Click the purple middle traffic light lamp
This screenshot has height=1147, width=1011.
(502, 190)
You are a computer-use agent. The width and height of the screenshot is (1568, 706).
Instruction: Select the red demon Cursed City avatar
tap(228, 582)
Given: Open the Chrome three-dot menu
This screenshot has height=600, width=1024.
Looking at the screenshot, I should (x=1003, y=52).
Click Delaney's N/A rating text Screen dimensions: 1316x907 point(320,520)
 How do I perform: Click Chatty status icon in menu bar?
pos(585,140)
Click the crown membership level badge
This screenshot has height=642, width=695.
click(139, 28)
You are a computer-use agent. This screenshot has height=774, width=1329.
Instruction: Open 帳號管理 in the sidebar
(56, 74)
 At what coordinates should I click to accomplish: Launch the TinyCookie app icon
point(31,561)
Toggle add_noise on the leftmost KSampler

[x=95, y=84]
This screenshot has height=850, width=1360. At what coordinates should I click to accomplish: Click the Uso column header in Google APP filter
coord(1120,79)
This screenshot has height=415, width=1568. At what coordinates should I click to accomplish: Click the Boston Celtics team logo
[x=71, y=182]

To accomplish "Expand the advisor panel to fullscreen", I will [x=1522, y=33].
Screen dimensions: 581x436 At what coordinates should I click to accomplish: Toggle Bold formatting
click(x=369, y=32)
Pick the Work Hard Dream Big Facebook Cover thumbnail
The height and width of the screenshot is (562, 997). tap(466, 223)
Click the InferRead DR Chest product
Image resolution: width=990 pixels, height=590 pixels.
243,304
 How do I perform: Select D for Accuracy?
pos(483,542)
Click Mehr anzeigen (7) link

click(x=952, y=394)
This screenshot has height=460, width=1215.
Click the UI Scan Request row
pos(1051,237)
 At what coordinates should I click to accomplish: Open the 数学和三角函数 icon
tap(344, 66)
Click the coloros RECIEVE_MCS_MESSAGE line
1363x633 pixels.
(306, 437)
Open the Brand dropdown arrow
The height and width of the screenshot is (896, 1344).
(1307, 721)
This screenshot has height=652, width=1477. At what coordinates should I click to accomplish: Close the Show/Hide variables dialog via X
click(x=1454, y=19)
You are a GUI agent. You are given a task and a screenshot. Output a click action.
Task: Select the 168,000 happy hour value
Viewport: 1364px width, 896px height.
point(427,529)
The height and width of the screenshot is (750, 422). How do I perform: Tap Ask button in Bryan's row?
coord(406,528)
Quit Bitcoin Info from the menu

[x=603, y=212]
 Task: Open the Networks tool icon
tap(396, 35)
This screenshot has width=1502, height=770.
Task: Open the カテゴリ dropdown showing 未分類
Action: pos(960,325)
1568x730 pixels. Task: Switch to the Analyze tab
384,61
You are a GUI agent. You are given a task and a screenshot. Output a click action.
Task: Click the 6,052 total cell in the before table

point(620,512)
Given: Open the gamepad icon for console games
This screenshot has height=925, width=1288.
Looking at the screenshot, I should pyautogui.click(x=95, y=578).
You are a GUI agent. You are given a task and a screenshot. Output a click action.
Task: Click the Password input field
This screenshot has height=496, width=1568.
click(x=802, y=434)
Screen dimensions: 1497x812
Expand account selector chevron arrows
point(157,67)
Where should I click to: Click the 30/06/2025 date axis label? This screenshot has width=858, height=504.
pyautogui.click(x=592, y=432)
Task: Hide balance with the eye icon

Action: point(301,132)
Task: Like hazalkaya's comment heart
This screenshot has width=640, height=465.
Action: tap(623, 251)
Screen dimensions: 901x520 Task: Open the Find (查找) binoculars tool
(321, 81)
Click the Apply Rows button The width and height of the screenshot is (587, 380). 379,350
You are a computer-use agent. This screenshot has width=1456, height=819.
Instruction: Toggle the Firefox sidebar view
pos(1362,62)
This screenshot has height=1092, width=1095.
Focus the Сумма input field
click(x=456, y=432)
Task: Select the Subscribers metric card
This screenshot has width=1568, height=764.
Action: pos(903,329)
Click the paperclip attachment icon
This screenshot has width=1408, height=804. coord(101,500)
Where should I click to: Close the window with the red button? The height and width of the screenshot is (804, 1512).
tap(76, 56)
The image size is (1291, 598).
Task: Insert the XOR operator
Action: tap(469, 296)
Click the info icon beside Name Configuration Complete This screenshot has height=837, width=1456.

▬▬▬▬▬▬▬▬▬▬

Exercise goal :: Revise the lines above so that each "computer-use agent" reads "screen assistant", leaving every other word untouched.

Response for this exercise ::
Click the purple middle traffic light lamp
This screenshot has height=1147, width=1011.
(502, 190)
You are a screen assistant. The width and height of the screenshot is (1568, 706).
Instruction: Select the red demon Cursed City avatar
tap(228, 582)
Given: Open the Chrome three-dot menu
This screenshot has height=600, width=1024.
Looking at the screenshot, I should (x=1003, y=52).
Click Delaney's N/A rating text Screen dimensions: 1316x907 point(320,520)
 How do I perform: Click Chatty status icon in menu bar?
pos(585,140)
Click the crown membership level badge
This screenshot has height=642, width=695.
click(139, 28)
You are a screen assistant. This screenshot has height=774, width=1329.
Instruction: Open 帳號管理 in the sidebar
(56, 74)
 At what coordinates should I click to accomplish: Launch the TinyCookie app icon
point(31,561)
Toggle add_noise on the leftmost KSampler

[x=95, y=84]
This screenshot has height=850, width=1360. At what coordinates should I click to accomplish: Click the Uso column header in Google APP filter
coord(1120,79)
This screenshot has height=415, width=1568. At what coordinates should I click to accomplish: Click the Boston Celtics team logo
[x=71, y=182]

To accomplish "Expand the advisor panel to fullscreen", I will [x=1522, y=33].
Screen dimensions: 581x436 At what coordinates should I click to accomplish: Toggle Bold formatting
click(x=369, y=32)
Pick the Work Hard Dream Big Facebook Cover thumbnail
The height and width of the screenshot is (562, 997). tap(466, 223)
Click the InferRead DR Chest product
Image resolution: width=990 pixels, height=590 pixels.
243,304
 How do I perform: Select D for Accuracy?
pos(483,542)
Click Mehr anzeigen (7) link

click(x=952, y=394)
This screenshot has height=460, width=1215.
Click the UI Scan Request row
pos(1051,237)
 At what coordinates should I click to accomplish: Open the 数学和三角函数 icon
tap(344, 66)
Click the coloros RECIEVE_MCS_MESSAGE line
1363x633 pixels.
(306, 437)
Open the Brand dropdown arrow
The height and width of the screenshot is (896, 1344).
(1307, 721)
This screenshot has height=652, width=1477. At what coordinates should I click to accomplish: Close the Show/Hide variables dialog via X
click(x=1454, y=19)
You are a GUI agent. You are given a task and a screenshot. Output a click action.
Task: Select the 168,000 happy hour value
Viewport: 1364px width, 896px height.
point(427,529)
The height and width of the screenshot is (750, 422). How do I perform: Tap Ask button in Bryan's row?
coord(406,528)
Quit Bitcoin Info from the menu

[x=603, y=212]
 Task: Open the Networks tool icon
tap(396, 35)
This screenshot has width=1502, height=770.
Task: Open the カテゴリ dropdown showing 未分類
Action: pos(960,325)
1568x730 pixels. Task: Switch to the Analyze tab
384,61
You are a GUI agent. You are given a task and a screenshot. Output a click action.
Task: Click the 6,052 total cell in the before table

point(620,512)
Given: Open the gamepad icon for console games
This screenshot has height=925, width=1288.
Looking at the screenshot, I should pyautogui.click(x=95, y=578).
You are a GUI agent. You are given a task and a screenshot. Output a click action.
Task: Click the Password input field
This screenshot has height=496, width=1568.
click(x=802, y=434)
Screen dimensions: 1497x812
Expand account selector chevron arrows
point(157,67)
Where should I click to: Click the 30/06/2025 date axis label? This screenshot has width=858, height=504.
pyautogui.click(x=592, y=432)
Task: Hide balance with the eye icon

Action: point(301,132)
Task: Like hazalkaya's comment heart
This screenshot has width=640, height=465.
Action: tap(623, 251)
Screen dimensions: 901x520 Task: Open the Find (查找) binoculars tool
(321, 81)
Click the Apply Rows button The width and height of the screenshot is (587, 380). 379,350
You are a screen assistant. This screenshot has width=1456, height=819.
Instruction: Toggle the Firefox sidebar view
pos(1362,62)
This screenshot has height=1092, width=1095.
Focus the Сумма input field
click(x=456, y=432)
Task: Select the Subscribers metric card
This screenshot has width=1568, height=764.
Action: pos(903,329)
Click the paperclip attachment icon
This screenshot has width=1408, height=804. coord(101,500)
Where should I click to: Close the window with the red button? The height and width of the screenshot is (804, 1512).
tap(76, 56)
The image size is (1291, 598).
Task: Insert the XOR operator
Action: tap(469, 296)
Click the info icon beside Name Configuration Complete This screenshot has height=837, width=1456.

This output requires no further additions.